(Collected data)
#####
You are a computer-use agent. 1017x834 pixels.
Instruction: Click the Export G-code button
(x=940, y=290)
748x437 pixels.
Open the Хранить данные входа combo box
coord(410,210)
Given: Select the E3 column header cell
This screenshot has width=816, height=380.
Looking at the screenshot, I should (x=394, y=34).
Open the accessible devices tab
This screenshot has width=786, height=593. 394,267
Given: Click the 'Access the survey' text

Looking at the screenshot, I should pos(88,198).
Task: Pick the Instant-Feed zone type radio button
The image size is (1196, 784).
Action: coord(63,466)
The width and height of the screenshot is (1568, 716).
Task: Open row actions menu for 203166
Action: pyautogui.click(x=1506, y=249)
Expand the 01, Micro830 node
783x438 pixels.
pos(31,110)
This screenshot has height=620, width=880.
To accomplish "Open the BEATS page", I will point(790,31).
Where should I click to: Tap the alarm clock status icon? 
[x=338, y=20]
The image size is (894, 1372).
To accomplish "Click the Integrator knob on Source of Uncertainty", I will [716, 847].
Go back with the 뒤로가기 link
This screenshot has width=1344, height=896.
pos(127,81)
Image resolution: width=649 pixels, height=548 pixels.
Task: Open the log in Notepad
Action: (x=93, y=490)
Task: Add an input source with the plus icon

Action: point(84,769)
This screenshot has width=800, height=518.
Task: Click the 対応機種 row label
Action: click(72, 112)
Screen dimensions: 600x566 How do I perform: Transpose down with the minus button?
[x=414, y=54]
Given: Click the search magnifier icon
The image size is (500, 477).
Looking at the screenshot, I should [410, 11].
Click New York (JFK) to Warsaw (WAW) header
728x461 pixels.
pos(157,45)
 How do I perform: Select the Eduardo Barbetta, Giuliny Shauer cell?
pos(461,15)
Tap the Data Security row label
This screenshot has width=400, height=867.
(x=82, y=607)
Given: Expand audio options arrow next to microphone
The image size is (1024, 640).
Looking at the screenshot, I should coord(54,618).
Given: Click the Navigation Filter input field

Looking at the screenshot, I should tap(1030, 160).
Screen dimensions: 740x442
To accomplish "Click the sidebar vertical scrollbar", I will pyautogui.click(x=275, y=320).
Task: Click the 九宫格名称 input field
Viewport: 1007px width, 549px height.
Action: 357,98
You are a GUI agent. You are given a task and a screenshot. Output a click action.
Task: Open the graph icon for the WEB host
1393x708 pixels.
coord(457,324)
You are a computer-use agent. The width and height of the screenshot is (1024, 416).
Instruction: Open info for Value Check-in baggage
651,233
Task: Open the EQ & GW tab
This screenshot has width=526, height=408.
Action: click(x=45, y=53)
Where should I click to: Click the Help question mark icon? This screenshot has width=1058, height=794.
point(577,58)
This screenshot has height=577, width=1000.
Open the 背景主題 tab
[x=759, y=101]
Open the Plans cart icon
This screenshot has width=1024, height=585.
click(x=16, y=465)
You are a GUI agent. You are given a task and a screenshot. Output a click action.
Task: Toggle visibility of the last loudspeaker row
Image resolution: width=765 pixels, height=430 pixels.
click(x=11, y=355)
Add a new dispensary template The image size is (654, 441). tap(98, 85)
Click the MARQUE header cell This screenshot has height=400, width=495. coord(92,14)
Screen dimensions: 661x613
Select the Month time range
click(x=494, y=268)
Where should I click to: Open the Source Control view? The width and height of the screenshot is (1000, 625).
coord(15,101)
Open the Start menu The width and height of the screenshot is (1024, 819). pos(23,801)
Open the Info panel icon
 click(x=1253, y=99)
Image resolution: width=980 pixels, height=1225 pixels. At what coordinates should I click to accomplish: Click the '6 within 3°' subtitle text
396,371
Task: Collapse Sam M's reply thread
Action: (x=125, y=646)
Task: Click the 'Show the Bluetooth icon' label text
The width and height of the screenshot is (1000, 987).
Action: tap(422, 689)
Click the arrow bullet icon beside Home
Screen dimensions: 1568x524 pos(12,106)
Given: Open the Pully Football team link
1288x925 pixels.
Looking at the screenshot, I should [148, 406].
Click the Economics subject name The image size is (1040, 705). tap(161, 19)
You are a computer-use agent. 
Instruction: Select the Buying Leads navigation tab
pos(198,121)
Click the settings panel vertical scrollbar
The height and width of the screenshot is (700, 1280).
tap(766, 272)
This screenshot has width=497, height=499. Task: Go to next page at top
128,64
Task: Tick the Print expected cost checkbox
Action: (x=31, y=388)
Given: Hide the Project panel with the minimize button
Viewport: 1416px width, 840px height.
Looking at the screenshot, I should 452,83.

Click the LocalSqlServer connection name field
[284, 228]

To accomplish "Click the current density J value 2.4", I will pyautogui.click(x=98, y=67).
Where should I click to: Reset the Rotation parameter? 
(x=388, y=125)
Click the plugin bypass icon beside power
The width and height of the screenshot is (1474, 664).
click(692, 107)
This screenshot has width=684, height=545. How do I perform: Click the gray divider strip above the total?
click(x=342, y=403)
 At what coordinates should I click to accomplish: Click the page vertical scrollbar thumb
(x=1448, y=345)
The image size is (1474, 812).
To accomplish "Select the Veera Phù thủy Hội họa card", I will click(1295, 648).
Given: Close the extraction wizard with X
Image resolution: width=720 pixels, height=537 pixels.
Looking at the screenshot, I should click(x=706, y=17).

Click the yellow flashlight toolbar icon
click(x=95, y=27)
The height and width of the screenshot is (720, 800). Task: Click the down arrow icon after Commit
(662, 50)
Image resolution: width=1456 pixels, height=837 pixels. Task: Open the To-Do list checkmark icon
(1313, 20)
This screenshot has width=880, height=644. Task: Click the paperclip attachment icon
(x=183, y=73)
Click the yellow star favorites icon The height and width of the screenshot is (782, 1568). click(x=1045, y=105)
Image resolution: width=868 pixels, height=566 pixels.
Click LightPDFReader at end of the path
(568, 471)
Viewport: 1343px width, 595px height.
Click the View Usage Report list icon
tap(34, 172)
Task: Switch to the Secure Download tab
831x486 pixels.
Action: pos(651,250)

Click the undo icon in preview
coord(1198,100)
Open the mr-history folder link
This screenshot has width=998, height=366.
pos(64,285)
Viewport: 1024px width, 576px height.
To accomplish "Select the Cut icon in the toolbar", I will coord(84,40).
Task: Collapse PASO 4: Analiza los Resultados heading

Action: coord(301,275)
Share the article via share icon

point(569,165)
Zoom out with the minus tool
#####
Search the records above for "Expand" and copy every line that has it.

Expand the 01, Micro830 node
Given: Expand audio options arrow next to microphone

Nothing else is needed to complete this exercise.